[INPUT]

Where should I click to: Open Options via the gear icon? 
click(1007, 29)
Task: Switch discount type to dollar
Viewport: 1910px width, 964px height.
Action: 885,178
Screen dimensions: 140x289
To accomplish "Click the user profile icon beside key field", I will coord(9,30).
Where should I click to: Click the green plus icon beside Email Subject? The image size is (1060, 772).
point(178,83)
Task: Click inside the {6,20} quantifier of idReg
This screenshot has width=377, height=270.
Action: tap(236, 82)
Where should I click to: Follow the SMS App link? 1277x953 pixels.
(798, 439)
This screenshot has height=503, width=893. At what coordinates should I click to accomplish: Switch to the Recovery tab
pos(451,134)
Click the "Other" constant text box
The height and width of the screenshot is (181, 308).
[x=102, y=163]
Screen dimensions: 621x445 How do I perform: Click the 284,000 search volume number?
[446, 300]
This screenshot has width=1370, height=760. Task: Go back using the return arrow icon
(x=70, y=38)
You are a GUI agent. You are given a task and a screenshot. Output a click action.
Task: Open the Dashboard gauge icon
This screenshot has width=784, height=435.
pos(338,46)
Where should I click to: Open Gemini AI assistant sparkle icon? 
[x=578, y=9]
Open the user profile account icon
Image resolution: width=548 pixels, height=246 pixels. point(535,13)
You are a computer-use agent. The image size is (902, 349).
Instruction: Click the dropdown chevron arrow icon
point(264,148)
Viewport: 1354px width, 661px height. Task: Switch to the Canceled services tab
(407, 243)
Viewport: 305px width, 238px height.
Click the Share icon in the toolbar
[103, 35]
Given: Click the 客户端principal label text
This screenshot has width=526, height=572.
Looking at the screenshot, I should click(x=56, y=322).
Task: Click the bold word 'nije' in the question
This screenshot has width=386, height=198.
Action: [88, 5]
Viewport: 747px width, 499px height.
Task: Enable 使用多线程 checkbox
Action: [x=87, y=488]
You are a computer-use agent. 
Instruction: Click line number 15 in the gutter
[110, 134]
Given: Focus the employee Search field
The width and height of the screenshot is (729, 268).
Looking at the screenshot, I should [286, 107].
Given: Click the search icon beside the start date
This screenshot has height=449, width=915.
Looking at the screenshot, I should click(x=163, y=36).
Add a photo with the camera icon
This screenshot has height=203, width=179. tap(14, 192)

[/INPUT]

### [INSTRUCTIONS TO FOLLOW]
When a line contains the string "computer", copy it from the records.

### [TASK RESULT]
You are a computer-use agent. The image size is (902, 349).
You are a computer-use agent. 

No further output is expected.